JMJD2B interacted with activated LXRα. HepG2 cells were infected with Ad-GFP or Ad-JMJD2B and then incubated in the presence or absence of T09013178 for 24 h. Protein extracts were immunoprecipitated with JMJD2B antibody-agarose beads, and the interaction was detected with immunoblot analysis using LXRα antibody. Arrow indicates LXRα band detected in JMJD2B antibody-mediated immunoprecipitants.

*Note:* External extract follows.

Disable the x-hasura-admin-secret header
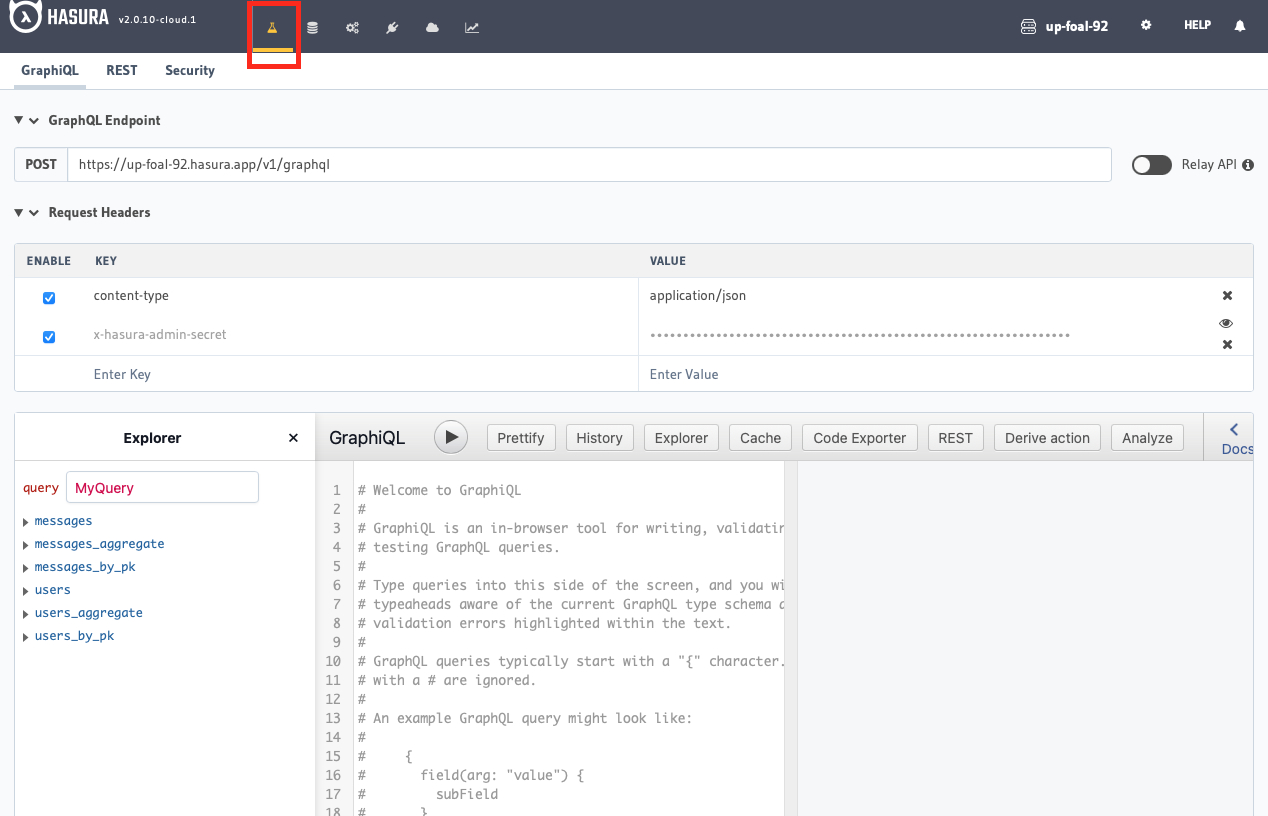[49, 337]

The alternative data is shown in Figure S2 where intracellular JMJD2B.

Figure 9

Overexpression of adenovirus-mediated JMJD2B stimulated hepatic LXRα-dependent lipogenic genes. C57BL/6 mice (8-week-old) were injected with adenovirus Ad-GFP or Ad-JMJD2B. After injection, Ad-injected mice were fed HFD for 2 weeks. (A–C) mRNA levels of JMJD2B (A), NR1H3 (B), and LXRα-target lipogenic genes SREBF1, FAS, ACC, and SCD1 (C) were determined by qPCR. (D) Representative photographs (scale bar = 1 cm). (E) Hepatic TG levels were measured by TG assay kit. (F) H&E and ORO staining (scale bar = 50 μm). Data are presented as the mean ± SD from 6 mice (n = 6). * p < 0.05, ** p < 0.01 vs. Ad-GFP-injected mice.

Figure 10

Proposed epigenetic role of JMJD2B in LXRα-mediated stimulation of lipogenesis.